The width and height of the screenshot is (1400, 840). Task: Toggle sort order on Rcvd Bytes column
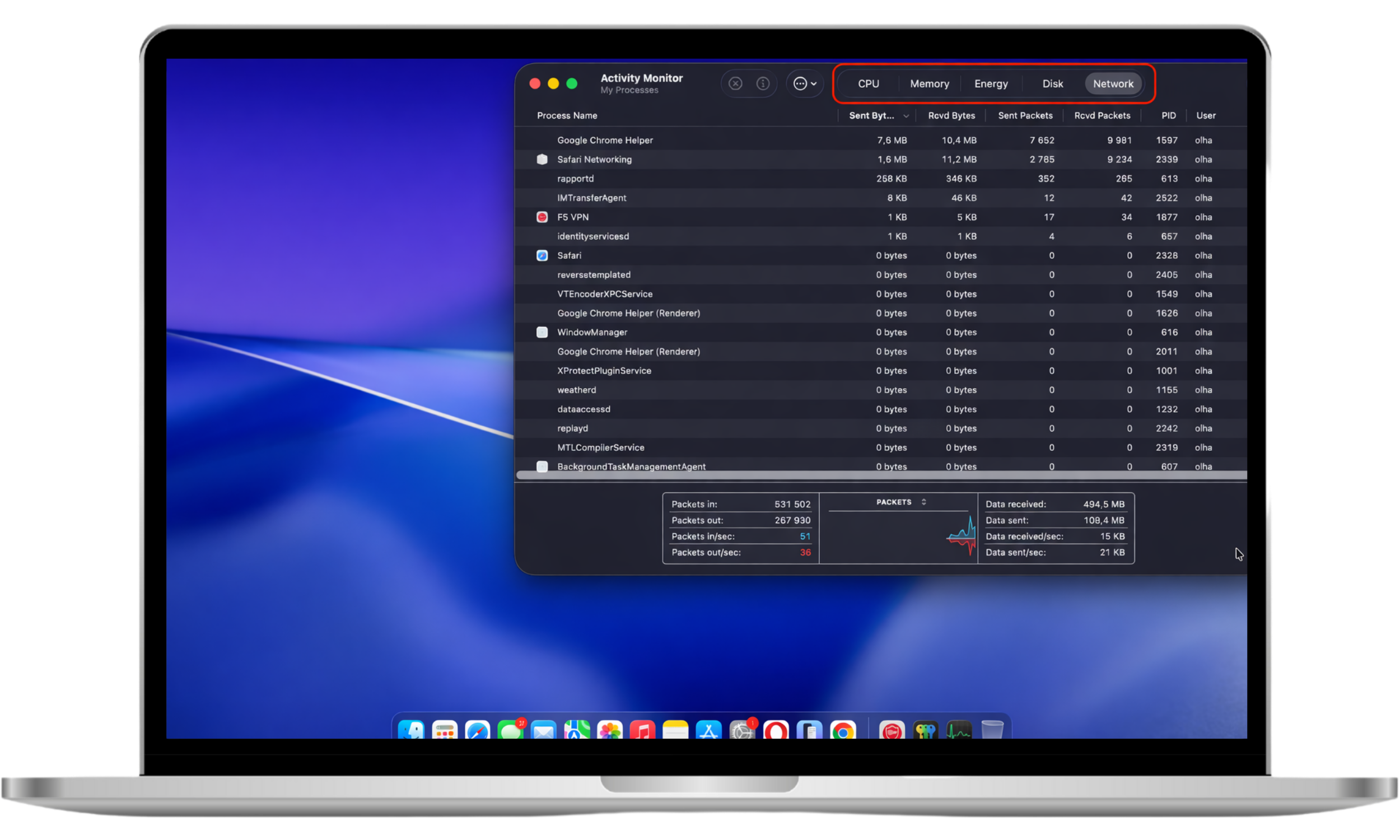coord(951,115)
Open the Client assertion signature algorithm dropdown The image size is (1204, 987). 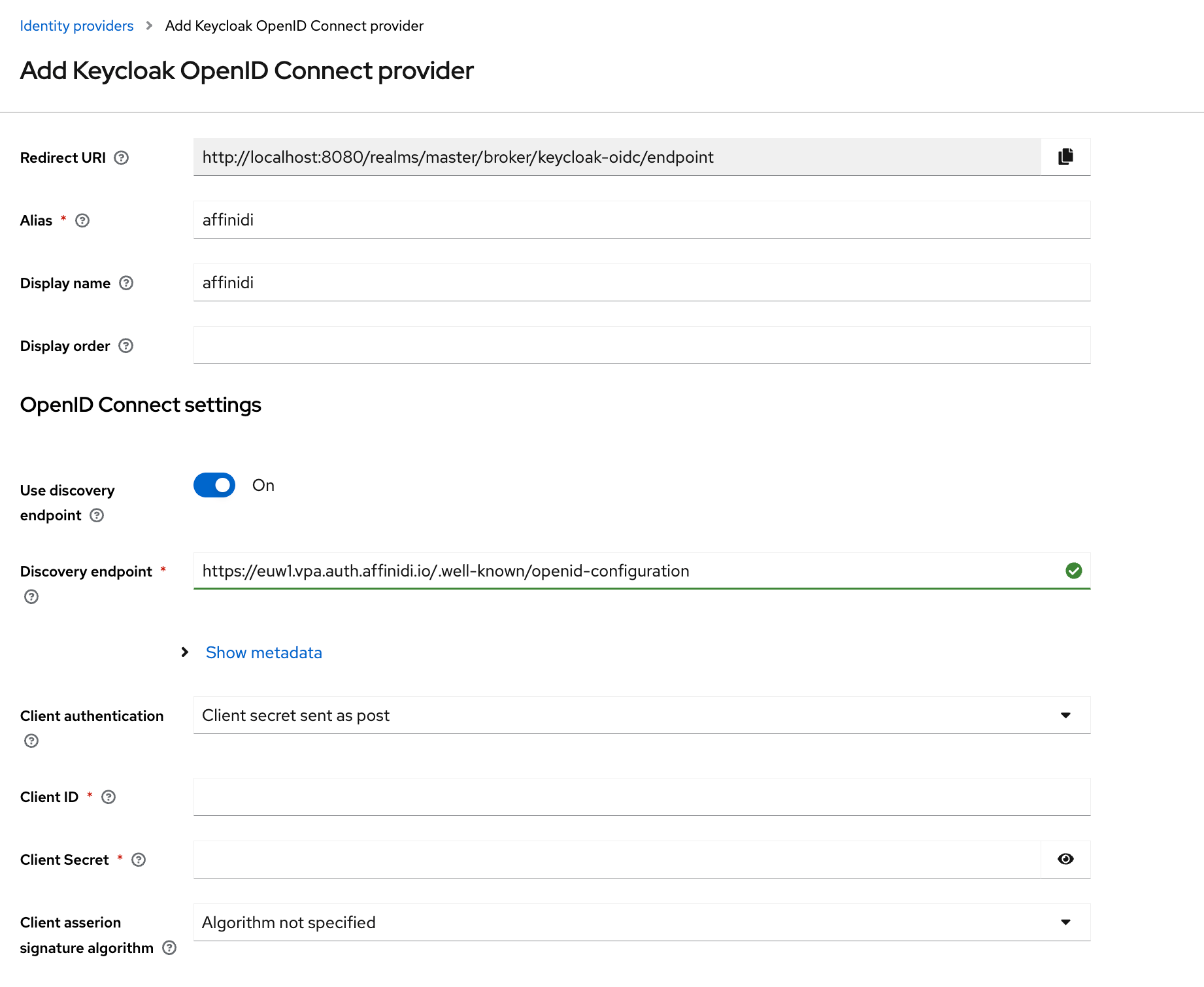pos(1065,922)
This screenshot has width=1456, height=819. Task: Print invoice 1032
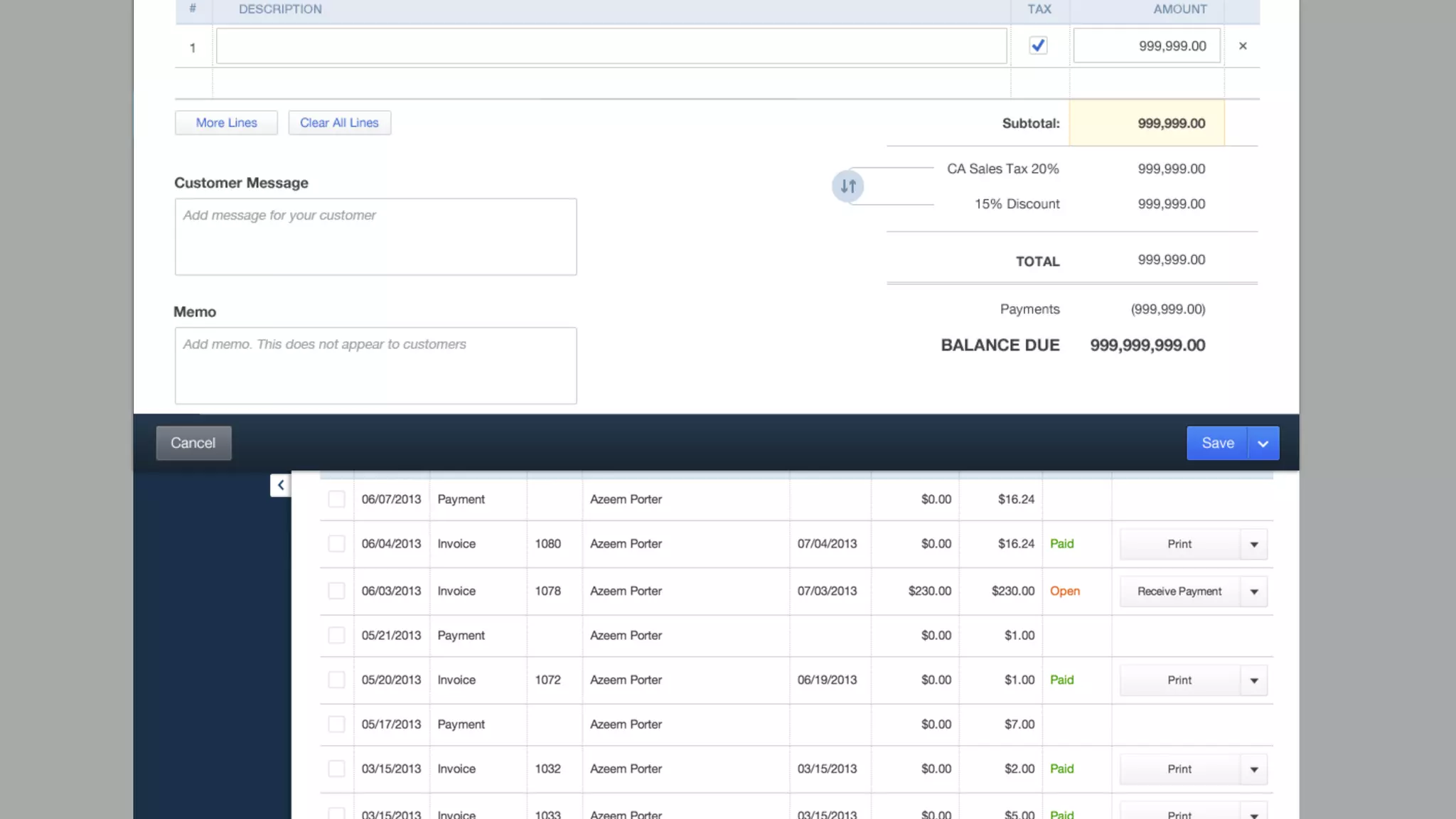coord(1179,769)
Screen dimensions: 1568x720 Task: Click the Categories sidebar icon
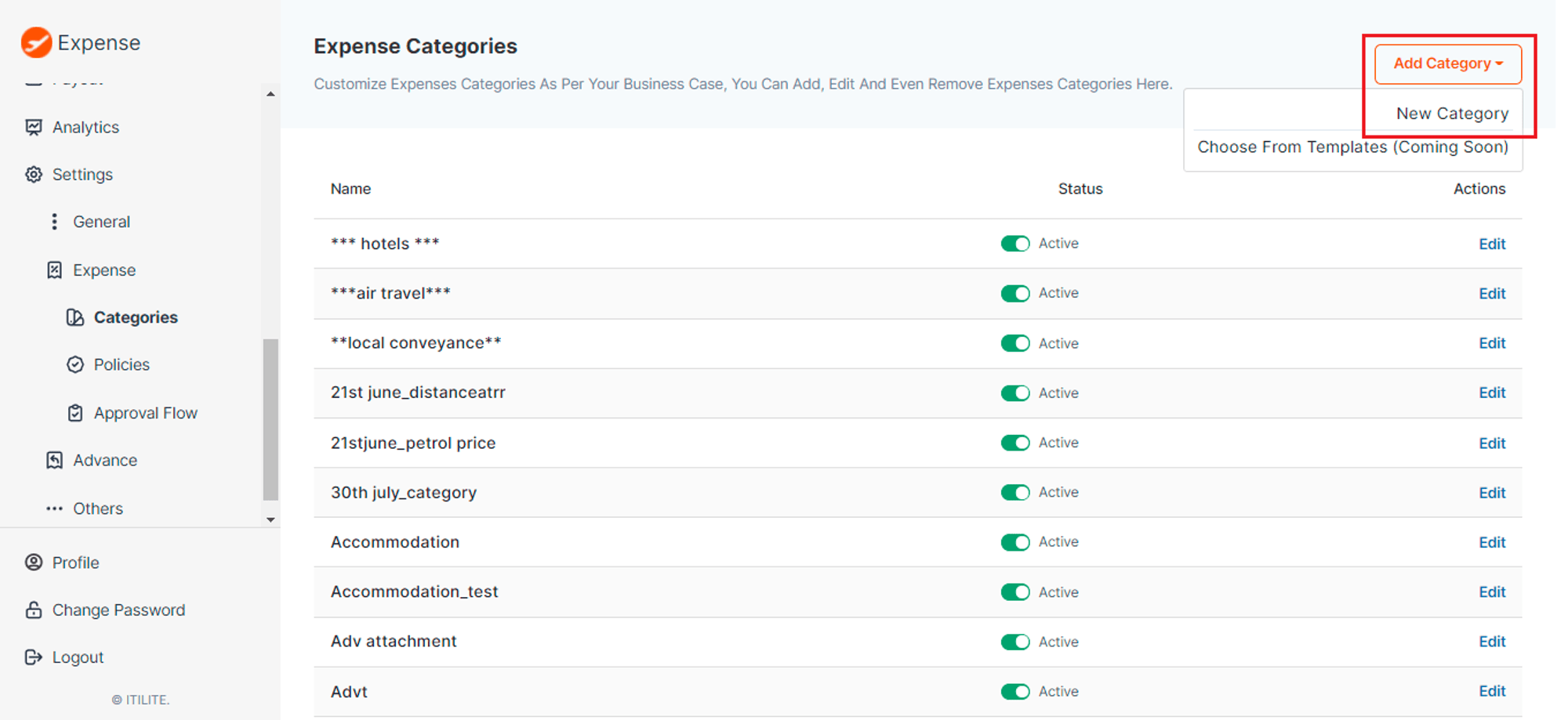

**Task instructions**
Restate verbatim the lines that begin at the one holding "This screenshot has" and end at the last line of the material. Exclude pictures.

**Solved exercise**
This screenshot has width=1456, height=819. Task: Print invoice 1032
coord(1179,769)
Screen dimensions: 1568x720 Task: Click the Categories sidebar icon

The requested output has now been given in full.